La mañana del jueves 22 de enero amaneció fría y encapotada pero no fue una más en el calendario del IES Mar de Aragón. El aire de Caspe y de toda la Comarca parecía cargado de una gravedad distinta, como si la historia hubiera decidido detenerse un instante para observar lo que estaba a punto de suceder. Las puertas del instituto, testigo cotidiano de rutinas, timbres y cuadernos, se convirtieron ese día en un símbolo. Una mayoría del profesorado decidió secundar la huelga, no como un gesto aislado, sino como un acto consciente y colectivo, respaldado por el alumnado, las familias y una comunidad educativa que comprendió que la educación pública se defiende luchando por ella.
La decisión no brotó de la improvisación, sino de una reflexión profunda y compartida. La comunidad educativa del IES Mar de Aragón alzó la voz frente a la creciente privatización que el Gobierno de Aragón viene impulsando, especialmente tras el anuncio de la concertación del bachillerato y las subvenciones a escuelas infantiles privadas para el niveles de cero a tres años. Medidas innecesarias, injustificadas y profundamente lesivas para el sistema público, que evidencian un modelo que desvía recursos comunes hacia intereses privados.
Los datos hablan con una claridad que no admite matices: en Aragón existen más de 2.300 plazas de bachillerato sin ocupar en centros públicos. Aun así, se destinan siete millones de euros para concertar segundo de bachillerato en centros privados, un gasto superfluo que no responde a ninguna necesidad real de escolarización. Del mismo modo, los 13,5 millones de euros previstos para financiar empresas privadas en el primer ciclo de educación infantil podrían invertirse en ampliar la red pública de escuelas infantiles o en crear más aulas de dos años en centros públicos. En total, casi 21 millones de euros en 2026 que se detraen de la educación pública para engrosar balances privados.
Mientras tanto, la realidad del IES Mar de Aragón —y de tantos centros públicos— resulta elocuente y dolorosa. Faltan espacios educativos dignos y suficientes; persisten barreras arquitectónicas que vulneran el derecho a la igualdad; no hay fisioterapeuta desde el inicio de curso; escasean limpiadoras, conserjes y personal administrativo. El frío del invierno y el calor asfixiante del verano conviven con la ausencia de un plan de mantenimiento, con tejados de uralita que siguen ahí como una herida del pasado. La antigua Residencia carece desde hace años de ascensor; el recreo es un espacio obsoleto, sin sombras ni refugio frente a la lluvia.
A ello se suma la sobrecarga del profesorado, especialmente en Formación Profesional, donde la nueva ley ha convertido a docentes en gestores, asesores y burócratas atrapados entre plataformas y documentos interminables.

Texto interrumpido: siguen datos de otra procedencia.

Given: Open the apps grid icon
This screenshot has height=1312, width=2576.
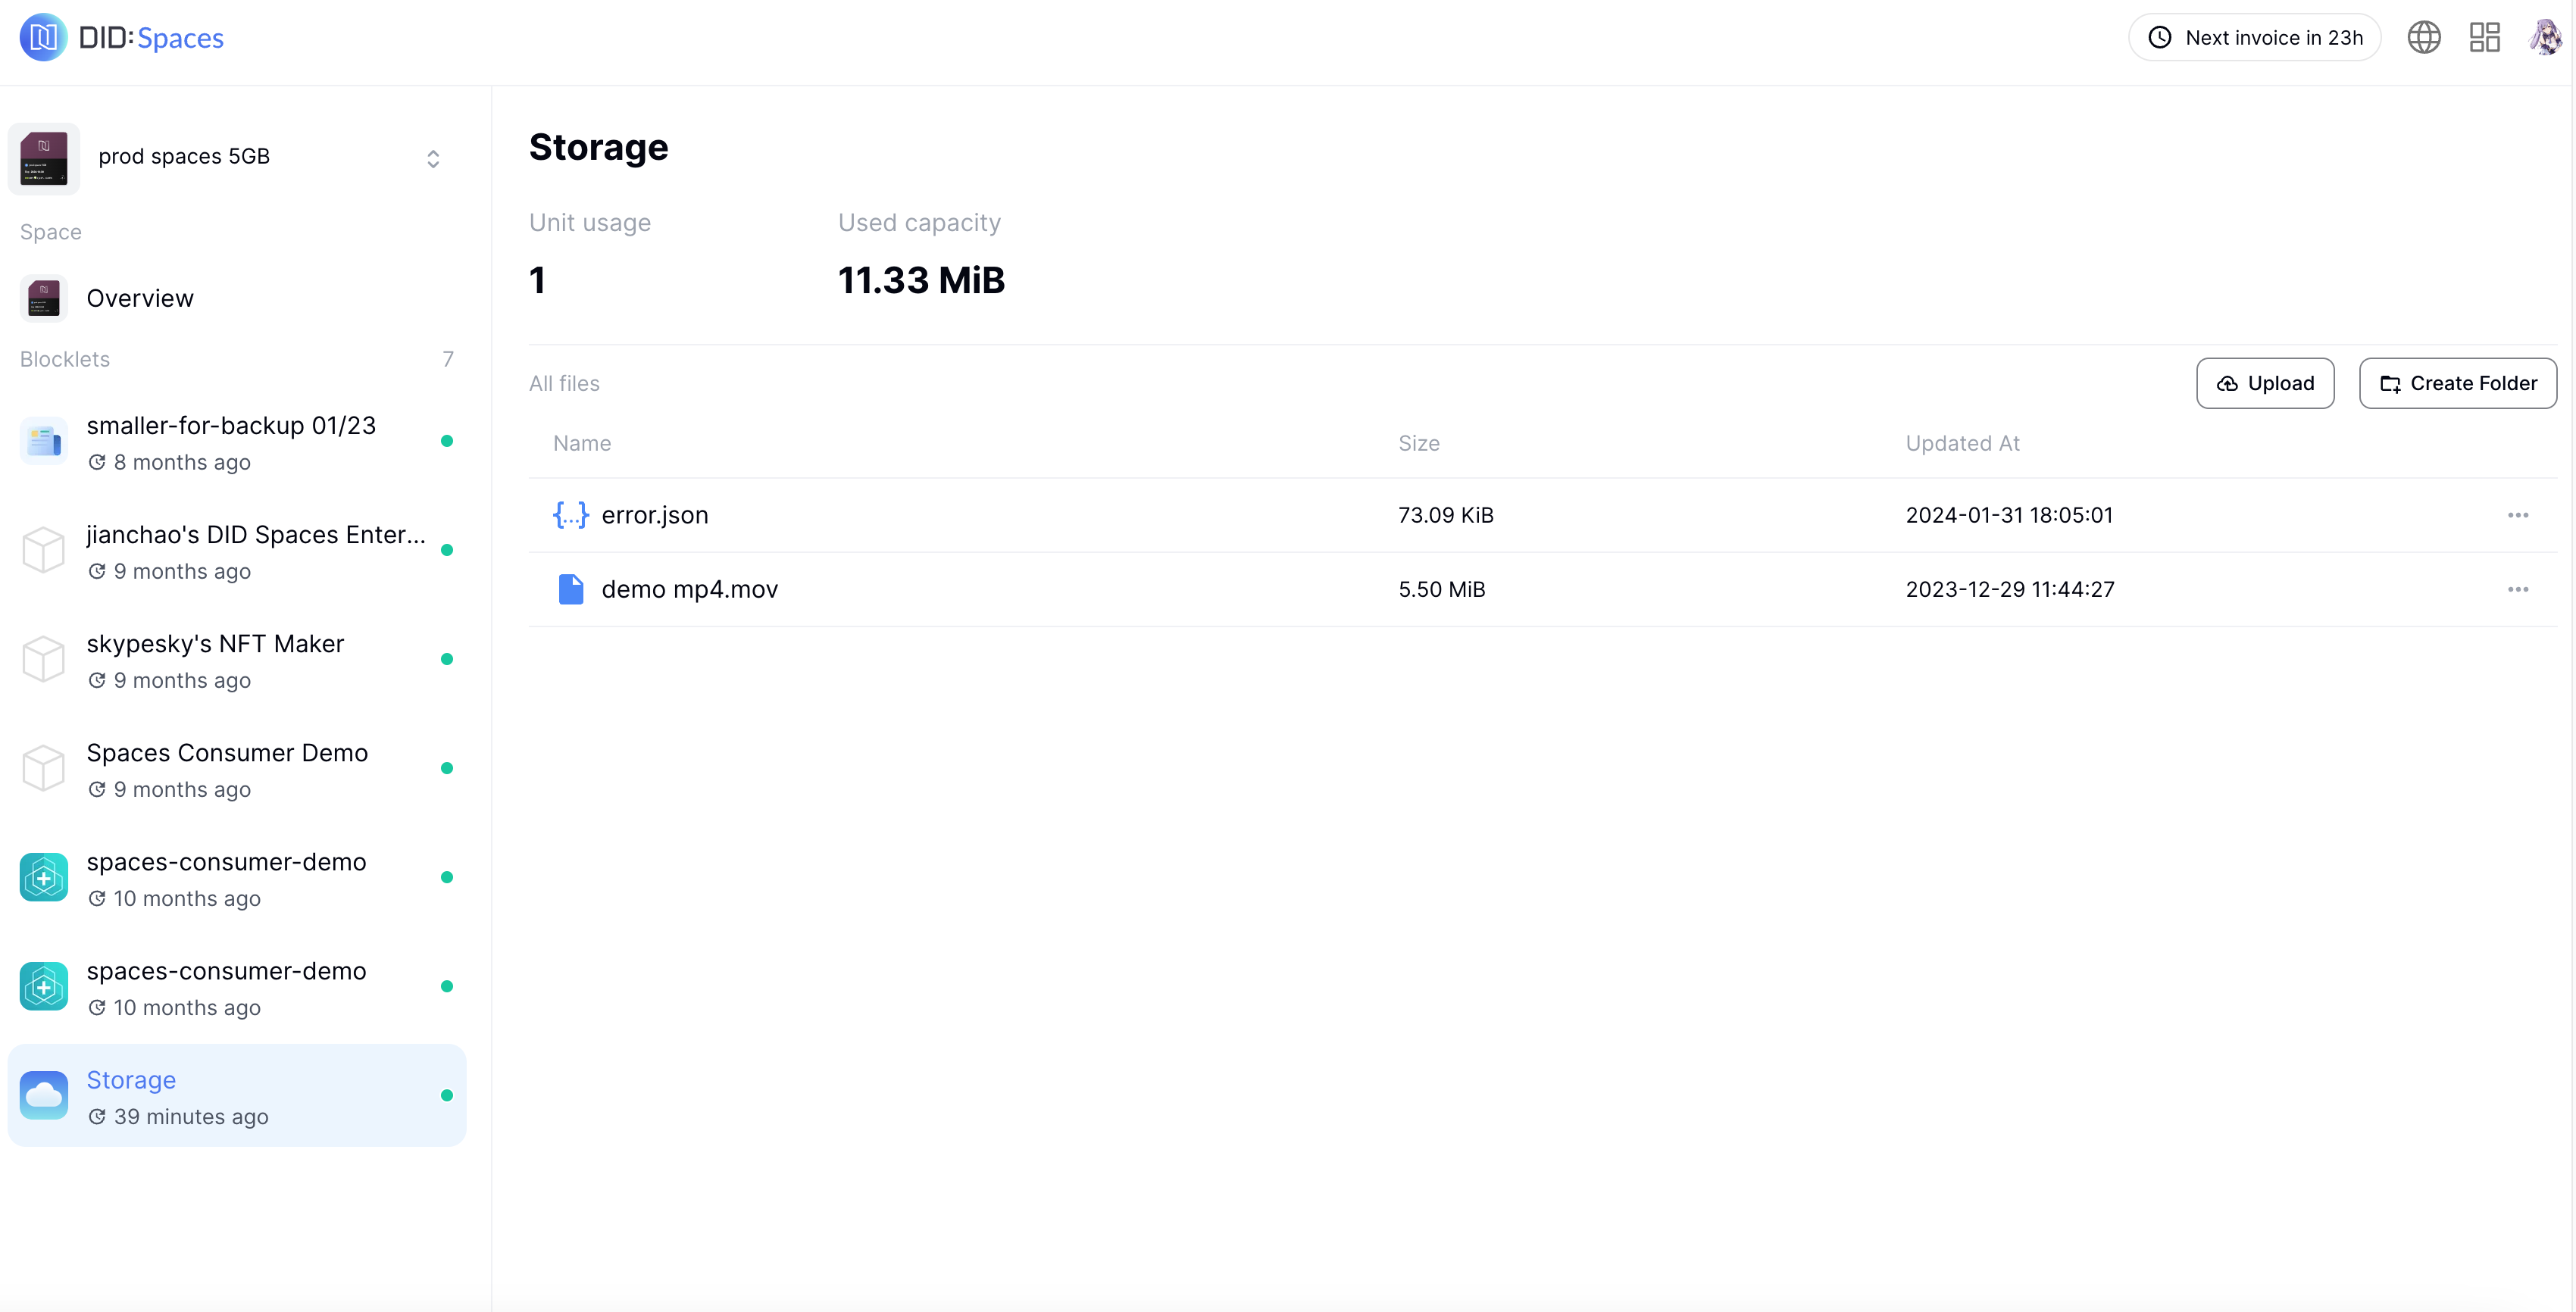Looking at the screenshot, I should pos(2484,38).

Y, sobre todo, está el sufrimiento silencioso del alumnado: ansiedad, insomnio, estados de ánimo deprimidos, ideación suicida. Sin enfermeras en los centros, sin psicólogas que refuercen los departamentos de orientación, las necesidades educativas, médicas y emocionales se multiplican sin el respaldo necesario.
Cuando se reclaman soluciones, la respuesta es siempre la misma: no hay dinero. Sin embargo, sí lo hay para financiar a la privada, gestionada en su mayoría por congregaciones religiosas. Por todo ello, Aragón decidió parar y alzar la voz en una huelga histórica, colegios e institutos en la calle, con más de 40.000 personas manifestándose en Zaragoza, con rabia, con firmeza pero con orgullo de clase, ilusionadas porque somos muchas y estamos unidas. Este es un momento histórico de defensa de la educación pública, de la escuela que garantiza igualdad, libertad de pensamiento y futuro. La comunidad educativa seguirá movilizándose para exigir que el dinero público sea, sin matices, para la escuela pública.